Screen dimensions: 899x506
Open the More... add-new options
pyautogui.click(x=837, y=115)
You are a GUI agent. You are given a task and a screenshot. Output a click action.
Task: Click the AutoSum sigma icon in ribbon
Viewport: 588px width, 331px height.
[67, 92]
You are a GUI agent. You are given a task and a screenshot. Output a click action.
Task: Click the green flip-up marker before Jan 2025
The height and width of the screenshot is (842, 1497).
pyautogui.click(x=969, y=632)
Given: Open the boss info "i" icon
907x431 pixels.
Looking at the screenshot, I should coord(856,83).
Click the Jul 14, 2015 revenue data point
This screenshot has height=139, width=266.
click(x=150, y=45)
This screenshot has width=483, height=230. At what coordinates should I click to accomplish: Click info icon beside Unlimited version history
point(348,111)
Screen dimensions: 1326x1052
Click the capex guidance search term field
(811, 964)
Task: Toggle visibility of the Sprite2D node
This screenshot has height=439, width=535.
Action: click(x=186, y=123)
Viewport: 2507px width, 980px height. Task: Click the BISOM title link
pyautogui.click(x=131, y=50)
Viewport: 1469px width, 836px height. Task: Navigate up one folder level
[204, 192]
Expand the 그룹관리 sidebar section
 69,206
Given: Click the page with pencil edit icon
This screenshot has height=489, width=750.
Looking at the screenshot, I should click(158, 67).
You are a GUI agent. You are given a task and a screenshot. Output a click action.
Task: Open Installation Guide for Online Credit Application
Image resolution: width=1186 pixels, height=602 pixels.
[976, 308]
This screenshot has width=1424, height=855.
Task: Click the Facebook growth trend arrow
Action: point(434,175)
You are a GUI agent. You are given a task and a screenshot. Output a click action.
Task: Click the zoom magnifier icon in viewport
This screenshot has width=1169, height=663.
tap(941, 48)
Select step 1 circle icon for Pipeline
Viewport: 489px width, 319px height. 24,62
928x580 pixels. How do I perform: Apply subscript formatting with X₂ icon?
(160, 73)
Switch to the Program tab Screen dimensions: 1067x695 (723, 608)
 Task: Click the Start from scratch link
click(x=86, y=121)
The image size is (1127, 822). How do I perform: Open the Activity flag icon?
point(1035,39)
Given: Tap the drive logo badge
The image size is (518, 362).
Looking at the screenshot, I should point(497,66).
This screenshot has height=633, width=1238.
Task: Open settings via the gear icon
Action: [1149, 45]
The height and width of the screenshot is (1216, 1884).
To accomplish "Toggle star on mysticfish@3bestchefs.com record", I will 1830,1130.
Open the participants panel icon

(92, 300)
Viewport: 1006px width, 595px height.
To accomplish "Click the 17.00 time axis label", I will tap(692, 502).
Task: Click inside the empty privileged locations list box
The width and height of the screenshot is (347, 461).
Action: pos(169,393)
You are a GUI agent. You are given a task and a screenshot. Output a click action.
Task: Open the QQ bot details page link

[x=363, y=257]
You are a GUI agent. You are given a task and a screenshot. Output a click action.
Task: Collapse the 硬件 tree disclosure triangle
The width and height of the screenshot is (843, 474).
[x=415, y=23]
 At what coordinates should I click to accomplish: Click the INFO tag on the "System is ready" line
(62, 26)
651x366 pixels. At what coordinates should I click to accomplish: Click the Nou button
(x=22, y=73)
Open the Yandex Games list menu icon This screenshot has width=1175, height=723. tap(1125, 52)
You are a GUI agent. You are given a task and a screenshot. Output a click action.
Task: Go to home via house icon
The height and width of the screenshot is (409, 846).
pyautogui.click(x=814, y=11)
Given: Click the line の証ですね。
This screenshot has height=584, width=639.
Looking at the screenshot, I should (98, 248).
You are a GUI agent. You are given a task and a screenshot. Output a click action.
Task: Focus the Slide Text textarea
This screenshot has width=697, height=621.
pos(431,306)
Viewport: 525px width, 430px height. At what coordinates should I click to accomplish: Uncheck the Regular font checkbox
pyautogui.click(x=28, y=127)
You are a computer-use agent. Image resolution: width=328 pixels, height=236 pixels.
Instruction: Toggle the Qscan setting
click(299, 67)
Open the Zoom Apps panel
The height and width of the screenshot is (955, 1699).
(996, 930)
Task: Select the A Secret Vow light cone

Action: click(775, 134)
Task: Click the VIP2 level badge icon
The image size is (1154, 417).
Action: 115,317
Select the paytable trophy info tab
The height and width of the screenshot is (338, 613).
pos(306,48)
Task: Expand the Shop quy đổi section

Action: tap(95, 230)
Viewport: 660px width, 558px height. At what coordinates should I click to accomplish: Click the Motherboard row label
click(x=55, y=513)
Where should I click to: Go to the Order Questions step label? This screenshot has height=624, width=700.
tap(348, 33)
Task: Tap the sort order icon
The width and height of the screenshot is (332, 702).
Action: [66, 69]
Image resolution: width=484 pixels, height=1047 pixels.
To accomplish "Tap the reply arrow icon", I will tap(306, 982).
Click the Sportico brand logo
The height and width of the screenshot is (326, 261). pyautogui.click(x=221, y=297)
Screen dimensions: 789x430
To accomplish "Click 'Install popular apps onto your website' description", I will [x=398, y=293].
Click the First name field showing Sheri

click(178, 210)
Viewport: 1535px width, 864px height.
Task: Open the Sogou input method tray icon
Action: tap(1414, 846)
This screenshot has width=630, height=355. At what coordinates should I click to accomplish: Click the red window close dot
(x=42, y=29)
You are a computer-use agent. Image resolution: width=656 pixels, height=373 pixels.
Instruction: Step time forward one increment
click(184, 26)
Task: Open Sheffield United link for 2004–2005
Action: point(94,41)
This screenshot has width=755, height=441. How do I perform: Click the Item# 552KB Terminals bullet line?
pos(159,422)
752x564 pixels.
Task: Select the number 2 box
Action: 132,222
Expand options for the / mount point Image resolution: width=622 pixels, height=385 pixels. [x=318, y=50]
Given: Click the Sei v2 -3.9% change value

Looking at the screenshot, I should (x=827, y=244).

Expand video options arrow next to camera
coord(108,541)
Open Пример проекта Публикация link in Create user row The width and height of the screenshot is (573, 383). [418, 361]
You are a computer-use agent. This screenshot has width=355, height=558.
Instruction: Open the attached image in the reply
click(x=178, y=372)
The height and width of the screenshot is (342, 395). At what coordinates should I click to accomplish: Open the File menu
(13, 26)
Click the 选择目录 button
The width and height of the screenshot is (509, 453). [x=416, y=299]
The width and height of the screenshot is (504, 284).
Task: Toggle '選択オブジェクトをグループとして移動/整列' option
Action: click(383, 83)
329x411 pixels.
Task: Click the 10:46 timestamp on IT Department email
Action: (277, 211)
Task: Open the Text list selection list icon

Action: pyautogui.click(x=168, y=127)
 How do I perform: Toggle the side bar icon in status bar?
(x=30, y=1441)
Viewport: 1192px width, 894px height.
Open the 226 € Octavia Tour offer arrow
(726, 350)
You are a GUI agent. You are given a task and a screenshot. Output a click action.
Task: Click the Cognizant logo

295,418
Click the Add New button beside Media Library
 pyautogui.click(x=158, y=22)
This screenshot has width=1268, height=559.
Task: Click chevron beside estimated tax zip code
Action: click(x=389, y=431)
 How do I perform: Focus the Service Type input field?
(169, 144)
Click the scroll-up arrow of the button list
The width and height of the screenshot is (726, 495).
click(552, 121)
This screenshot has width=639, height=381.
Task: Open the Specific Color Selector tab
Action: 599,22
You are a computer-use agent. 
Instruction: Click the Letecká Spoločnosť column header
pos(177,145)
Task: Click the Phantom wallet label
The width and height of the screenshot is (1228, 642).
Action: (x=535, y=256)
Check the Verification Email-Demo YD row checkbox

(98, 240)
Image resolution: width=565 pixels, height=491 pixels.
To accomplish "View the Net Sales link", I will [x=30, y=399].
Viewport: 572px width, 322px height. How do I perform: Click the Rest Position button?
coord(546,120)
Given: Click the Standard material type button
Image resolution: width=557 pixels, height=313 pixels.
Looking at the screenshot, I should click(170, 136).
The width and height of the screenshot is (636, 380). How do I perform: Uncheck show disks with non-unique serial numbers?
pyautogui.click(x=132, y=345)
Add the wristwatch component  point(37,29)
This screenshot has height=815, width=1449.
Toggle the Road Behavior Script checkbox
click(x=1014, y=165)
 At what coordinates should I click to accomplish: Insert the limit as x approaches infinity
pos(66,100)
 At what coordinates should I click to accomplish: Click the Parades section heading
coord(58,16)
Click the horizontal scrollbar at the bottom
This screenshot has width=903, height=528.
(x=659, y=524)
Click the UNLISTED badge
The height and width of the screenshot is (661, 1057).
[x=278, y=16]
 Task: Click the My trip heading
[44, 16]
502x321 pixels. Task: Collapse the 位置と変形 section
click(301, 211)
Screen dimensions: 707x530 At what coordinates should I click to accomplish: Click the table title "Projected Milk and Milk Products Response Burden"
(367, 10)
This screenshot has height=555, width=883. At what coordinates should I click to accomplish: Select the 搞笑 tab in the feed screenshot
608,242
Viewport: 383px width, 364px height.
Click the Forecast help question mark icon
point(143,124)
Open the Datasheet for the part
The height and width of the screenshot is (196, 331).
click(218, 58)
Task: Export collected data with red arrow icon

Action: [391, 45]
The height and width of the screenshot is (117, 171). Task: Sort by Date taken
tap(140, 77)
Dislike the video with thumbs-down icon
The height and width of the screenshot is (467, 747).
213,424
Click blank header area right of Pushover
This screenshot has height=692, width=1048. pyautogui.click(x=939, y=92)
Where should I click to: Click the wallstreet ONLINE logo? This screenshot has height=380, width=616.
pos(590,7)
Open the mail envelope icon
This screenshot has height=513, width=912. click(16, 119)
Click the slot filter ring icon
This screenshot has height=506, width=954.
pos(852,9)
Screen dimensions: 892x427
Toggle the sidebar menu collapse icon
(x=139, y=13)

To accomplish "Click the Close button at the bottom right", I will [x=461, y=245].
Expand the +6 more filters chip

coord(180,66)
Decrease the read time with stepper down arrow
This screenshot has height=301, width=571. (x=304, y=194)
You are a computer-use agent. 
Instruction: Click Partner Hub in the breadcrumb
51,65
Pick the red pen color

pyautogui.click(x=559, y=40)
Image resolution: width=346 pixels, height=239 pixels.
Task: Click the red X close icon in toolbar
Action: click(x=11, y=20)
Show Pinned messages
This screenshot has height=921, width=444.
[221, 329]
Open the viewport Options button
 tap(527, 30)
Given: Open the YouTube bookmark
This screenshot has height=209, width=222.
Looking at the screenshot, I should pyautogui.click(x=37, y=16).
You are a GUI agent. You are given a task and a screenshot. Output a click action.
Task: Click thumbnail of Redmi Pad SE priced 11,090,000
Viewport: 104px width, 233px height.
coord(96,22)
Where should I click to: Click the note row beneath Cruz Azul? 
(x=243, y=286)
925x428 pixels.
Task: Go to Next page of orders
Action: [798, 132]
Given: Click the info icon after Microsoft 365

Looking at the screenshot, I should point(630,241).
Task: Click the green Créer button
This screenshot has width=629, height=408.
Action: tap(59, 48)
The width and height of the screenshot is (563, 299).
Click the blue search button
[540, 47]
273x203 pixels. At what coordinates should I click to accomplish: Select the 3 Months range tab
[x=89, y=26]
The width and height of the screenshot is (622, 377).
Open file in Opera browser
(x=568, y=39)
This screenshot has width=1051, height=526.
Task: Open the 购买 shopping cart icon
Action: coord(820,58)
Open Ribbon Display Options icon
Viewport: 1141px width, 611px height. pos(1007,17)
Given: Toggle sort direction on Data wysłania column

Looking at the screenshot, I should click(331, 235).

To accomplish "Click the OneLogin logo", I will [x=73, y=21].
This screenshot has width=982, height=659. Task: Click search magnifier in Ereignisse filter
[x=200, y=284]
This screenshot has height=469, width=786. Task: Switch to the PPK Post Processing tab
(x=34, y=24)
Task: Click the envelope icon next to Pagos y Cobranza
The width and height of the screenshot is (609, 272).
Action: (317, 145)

++++

#### What to do
Please return the records word for word, starting at the line that contains "Open Пример проекта" and ending at the line that contains "coord(546,120)", with both of those lines included.

#### Expected answer
Open Пример проекта Публикация link in Create user row The width and height of the screenshot is (573, 383). [418, 361]
You are a computer-use agent. This screenshot has width=355, height=558.
Instruction: Open the attached image in the reply
click(x=178, y=372)
The height and width of the screenshot is (342, 395). At what coordinates should I click to accomplish: Open the File menu
(13, 26)
Click the 选择目录 button
The width and height of the screenshot is (509, 453). [x=416, y=299]
The width and height of the screenshot is (504, 284).
Task: Toggle '選択オブジェクトをグループとして移動/整列' option
Action: click(383, 83)
329x411 pixels.
Task: Click the 10:46 timestamp on IT Department email
Action: (277, 211)
Task: Open the Text list selection list icon

Action: pyautogui.click(x=168, y=127)
 How do I perform: Toggle the side bar icon in status bar?
(x=30, y=1441)
Viewport: 1192px width, 894px height.
Open the 226 € Octavia Tour offer arrow
(726, 350)
You are a GUI agent. You are given a task and a screenshot. Output a click action.
Task: Click the Cognizant logo

295,418
Click the Add New button beside Media Library
 pyautogui.click(x=158, y=22)
This screenshot has width=1268, height=559.
Task: Click chevron beside estimated tax zip code
Action: click(x=389, y=431)
 How do I perform: Focus the Service Type input field?
(169, 144)
Click the scroll-up arrow of the button list
The width and height of the screenshot is (726, 495).
click(552, 121)
This screenshot has width=639, height=381.
Task: Open the Specific Color Selector tab
Action: 599,22
You are a computer-use agent. 
Instruction: Click the Letecká Spoločnosť column header
pos(177,145)
Task: Click the Phantom wallet label
The width and height of the screenshot is (1228, 642).
Action: (x=535, y=256)
Check the Verification Email-Demo YD row checkbox

(98, 240)
Image resolution: width=565 pixels, height=491 pixels.
To accomplish "View the Net Sales link", I will [x=30, y=399].
Viewport: 572px width, 322px height. How do I perform: Click the Rest Position button?
coord(546,120)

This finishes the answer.